# REQUIRED WORK
Word for word, give the listing below again.

# DATA FOR REVIEW

[Start of Attachment]

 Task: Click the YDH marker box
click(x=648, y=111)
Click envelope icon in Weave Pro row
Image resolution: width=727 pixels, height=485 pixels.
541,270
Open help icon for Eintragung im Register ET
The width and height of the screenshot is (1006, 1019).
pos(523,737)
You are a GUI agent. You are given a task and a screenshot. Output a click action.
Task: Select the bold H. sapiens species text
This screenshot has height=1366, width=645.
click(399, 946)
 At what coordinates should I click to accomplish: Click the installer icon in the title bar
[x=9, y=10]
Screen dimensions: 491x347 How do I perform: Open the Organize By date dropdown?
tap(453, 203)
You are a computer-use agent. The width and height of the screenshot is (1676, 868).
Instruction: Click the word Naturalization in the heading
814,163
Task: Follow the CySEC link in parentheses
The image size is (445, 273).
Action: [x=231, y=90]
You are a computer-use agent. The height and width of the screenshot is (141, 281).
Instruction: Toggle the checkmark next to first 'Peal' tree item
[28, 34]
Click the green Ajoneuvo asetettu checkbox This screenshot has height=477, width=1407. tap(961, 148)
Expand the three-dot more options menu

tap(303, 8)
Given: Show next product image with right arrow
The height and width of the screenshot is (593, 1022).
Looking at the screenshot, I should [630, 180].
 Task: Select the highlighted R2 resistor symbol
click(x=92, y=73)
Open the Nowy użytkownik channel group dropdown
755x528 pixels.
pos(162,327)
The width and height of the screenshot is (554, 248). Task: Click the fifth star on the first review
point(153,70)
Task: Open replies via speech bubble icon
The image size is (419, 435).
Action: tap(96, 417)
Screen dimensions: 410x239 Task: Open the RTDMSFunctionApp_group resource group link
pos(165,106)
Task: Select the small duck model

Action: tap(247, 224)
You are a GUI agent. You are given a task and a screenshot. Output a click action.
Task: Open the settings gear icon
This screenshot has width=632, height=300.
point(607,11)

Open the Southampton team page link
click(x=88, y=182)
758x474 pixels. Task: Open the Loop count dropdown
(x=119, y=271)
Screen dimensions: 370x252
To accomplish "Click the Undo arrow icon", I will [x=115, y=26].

[End of Attachment]

# EXERCISE OUTPUT
 Task: Click the YDH marker box
click(x=648, y=111)
Click envelope icon in Weave Pro row
Image resolution: width=727 pixels, height=485 pixels.
541,270
Open help icon for Eintragung im Register ET
The width and height of the screenshot is (1006, 1019).
pos(523,737)
You are a GUI agent. You are given a task and a screenshot. Output a click action.
Task: Select the bold H. sapiens species text
This screenshot has height=1366, width=645.
click(399, 946)
 At what coordinates should I click to accomplish: Click the installer icon in the title bar
[x=9, y=10]
Screen dimensions: 491x347 How do I perform: Open the Organize By date dropdown?
tap(453, 203)
You are a computer-use agent. The width and height of the screenshot is (1676, 868).
Instruction: Click the word Naturalization in the heading
814,163
Task: Follow the CySEC link in parentheses
The image size is (445, 273).
Action: [x=231, y=90]
You are a computer-use agent. The height and width of the screenshot is (141, 281).
Instruction: Toggle the checkmark next to first 'Peal' tree item
[28, 34]
Click the green Ajoneuvo asetettu checkbox This screenshot has height=477, width=1407. tap(961, 148)
Expand the three-dot more options menu

tap(303, 8)
Given: Show next product image with right arrow
The height and width of the screenshot is (593, 1022).
Looking at the screenshot, I should [630, 180].
 Task: Select the highlighted R2 resistor symbol
click(x=92, y=73)
Open the Nowy użytkownik channel group dropdown
755x528 pixels.
pos(162,327)
The width and height of the screenshot is (554, 248). Task: Click the fifth star on the first review
point(153,70)
Task: Open replies via speech bubble icon
The image size is (419, 435).
Action: tap(96, 417)
Screen dimensions: 410x239 Task: Open the RTDMSFunctionApp_group resource group link
pos(165,106)
Task: Select the small duck model

Action: tap(247, 224)
You are a GUI agent. You are given a task and a screenshot. Output a click action.
Task: Open the settings gear icon
This screenshot has width=632, height=300.
point(607,11)

Open the Southampton team page link
click(x=88, y=182)
758x474 pixels. Task: Open the Loop count dropdown
(x=119, y=271)
Screen dimensions: 370x252
To accomplish "Click the Undo arrow icon", I will [x=115, y=26].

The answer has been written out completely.